The loudness of tone in Jane Eyre is undoubtedly effective in communicating tension and frustration, but the style does of course have its related limitations. It precludes the use of the small suggestive detail or the quiet but telling observation that Mrs Gaskell and George Eliot are so good at. In such a fortissimo performance
as this, the pianissimo gets drowned out, or noted only as an incongruity (which helps to account for the book's moments of unintended comic bathos). Again, it makes the whole question of modulation of tone a difficult one,6 and it is also hard to manage irony elegantly, as the Brocklehurst and Ingram portraits show.

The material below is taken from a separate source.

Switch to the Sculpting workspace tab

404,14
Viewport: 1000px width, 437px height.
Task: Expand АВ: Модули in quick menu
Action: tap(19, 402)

There is unconscious ambiguity but little deliberate irony in Jane Eyre. Hence the remarkable unity of critical interpretation of the book—the reader knows all too well what he is meant to think about the heroine and the subsidiary characters. The novel does not merely request our judicious sympathy for the heroine, it demands
that we see with her eyes, think in her terms, and hate her enemies, not just intermittently (as in David Copperfield) but in toto. It was, incidentally, because James Joyce recognised the similar tendency of Stephen Hero that he reshaped his autobiographical material as A Portrait of the Artist as a Young Man, retaining the 'first-person effect' but building in stylistic and structural
irony that would guard against the appearance of wholesale authorial endorsement of Stephen.